WHAT THE EXERCISE ASKS
Stop after the line with "Open the tweet"; until then, please copy every line of the records word for word from the first.

Stored data
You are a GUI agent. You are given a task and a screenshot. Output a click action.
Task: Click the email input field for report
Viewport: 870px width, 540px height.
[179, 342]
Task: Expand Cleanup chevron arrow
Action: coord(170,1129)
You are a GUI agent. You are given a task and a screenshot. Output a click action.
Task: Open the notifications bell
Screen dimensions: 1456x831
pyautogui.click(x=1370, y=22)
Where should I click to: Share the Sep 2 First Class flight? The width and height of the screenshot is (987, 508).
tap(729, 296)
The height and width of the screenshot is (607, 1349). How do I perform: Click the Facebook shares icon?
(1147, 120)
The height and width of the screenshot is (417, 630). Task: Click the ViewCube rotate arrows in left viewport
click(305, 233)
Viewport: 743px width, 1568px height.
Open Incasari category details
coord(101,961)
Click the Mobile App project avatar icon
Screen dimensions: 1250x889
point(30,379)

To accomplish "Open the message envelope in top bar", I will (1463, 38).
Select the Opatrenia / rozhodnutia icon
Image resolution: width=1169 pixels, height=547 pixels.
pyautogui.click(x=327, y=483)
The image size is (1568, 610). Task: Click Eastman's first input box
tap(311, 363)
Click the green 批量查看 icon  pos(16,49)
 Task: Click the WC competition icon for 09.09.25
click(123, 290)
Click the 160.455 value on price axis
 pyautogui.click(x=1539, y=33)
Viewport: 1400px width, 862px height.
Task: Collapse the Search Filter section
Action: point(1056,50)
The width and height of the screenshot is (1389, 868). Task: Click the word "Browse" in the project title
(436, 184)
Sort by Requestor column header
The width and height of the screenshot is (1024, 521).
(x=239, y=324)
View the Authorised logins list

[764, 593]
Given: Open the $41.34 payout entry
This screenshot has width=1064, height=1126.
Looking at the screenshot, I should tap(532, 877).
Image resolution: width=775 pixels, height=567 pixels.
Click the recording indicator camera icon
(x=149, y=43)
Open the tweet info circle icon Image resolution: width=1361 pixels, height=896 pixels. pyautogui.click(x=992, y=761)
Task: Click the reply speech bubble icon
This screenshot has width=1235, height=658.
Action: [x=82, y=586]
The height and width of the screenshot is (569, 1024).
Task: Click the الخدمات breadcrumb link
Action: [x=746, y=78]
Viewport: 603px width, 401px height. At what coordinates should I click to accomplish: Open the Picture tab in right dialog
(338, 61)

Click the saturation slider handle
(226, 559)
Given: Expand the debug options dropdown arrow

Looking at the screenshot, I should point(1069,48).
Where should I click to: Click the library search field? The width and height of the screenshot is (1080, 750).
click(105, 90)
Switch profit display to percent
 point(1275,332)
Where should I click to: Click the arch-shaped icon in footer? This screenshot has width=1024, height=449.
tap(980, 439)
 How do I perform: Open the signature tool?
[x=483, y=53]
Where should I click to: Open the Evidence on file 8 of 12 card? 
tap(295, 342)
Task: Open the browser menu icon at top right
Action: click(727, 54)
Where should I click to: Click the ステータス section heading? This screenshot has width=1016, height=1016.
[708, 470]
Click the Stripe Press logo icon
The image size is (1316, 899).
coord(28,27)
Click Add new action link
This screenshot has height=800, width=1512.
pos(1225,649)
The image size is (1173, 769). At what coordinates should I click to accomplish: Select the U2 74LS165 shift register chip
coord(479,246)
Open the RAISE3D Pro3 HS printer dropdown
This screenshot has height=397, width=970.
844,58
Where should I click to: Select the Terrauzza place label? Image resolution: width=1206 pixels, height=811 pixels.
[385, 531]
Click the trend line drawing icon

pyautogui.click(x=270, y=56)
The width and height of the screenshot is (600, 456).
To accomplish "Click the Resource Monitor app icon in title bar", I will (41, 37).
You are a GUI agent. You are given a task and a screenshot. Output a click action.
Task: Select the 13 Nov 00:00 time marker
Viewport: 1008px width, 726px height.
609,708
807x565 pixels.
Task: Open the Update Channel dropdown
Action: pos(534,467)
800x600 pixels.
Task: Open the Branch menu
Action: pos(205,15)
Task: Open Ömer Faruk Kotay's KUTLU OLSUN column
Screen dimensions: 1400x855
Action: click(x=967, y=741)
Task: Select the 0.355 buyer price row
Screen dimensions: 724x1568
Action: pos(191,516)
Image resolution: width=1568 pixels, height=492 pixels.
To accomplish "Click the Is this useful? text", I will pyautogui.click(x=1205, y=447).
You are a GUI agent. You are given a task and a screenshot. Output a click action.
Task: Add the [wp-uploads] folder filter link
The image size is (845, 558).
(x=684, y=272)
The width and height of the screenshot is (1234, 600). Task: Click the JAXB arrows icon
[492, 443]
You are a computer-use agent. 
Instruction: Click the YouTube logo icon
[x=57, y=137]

EXERCISE SOLUTION
You are a GUI agent. You are given a task and a screenshot. Output a click action.
Task: Click the email input field for report
Viewport: 870px width, 540px height.
[179, 342]
Task: Expand Cleanup chevron arrow
Action: coord(170,1129)
You are a GUI agent. You are given a task and a screenshot. Output a click action.
Task: Open the notifications bell
Screen dimensions: 1456x831
pyautogui.click(x=1370, y=22)
Where should I click to: Share the Sep 2 First Class flight? The width and height of the screenshot is (987, 508).
tap(729, 296)
The height and width of the screenshot is (607, 1349). How do I perform: Click the Facebook shares icon?
(1147, 120)
The height and width of the screenshot is (417, 630). Task: Click the ViewCube rotate arrows in left viewport
click(305, 233)
Viewport: 743px width, 1568px height.
Open Incasari category details
coord(101,961)
Click the Mobile App project avatar icon
Screen dimensions: 1250x889
point(30,379)

To accomplish "Open the message envelope in top bar", I will (1463, 38).
Select the Opatrenia / rozhodnutia icon
Image resolution: width=1169 pixels, height=547 pixels.
pyautogui.click(x=327, y=483)
The image size is (1568, 610). Task: Click Eastman's first input box
tap(311, 363)
Click the green 批量查看 icon  pos(16,49)
 Task: Click the WC competition icon for 09.09.25
click(123, 290)
Click the 160.455 value on price axis
 pyautogui.click(x=1539, y=33)
Viewport: 1400px width, 862px height.
Task: Collapse the Search Filter section
Action: point(1056,50)
The width and height of the screenshot is (1389, 868). Task: Click the word "Browse" in the project title
(436, 184)
Sort by Requestor column header
The width and height of the screenshot is (1024, 521).
(x=239, y=324)
View the Authorised logins list

[764, 593]
Given: Open the $41.34 payout entry
This screenshot has width=1064, height=1126.
Looking at the screenshot, I should tap(532, 877).
Image resolution: width=775 pixels, height=567 pixels.
Click the recording indicator camera icon
(x=149, y=43)
Open the tweet info circle icon Image resolution: width=1361 pixels, height=896 pixels. pyautogui.click(x=992, y=761)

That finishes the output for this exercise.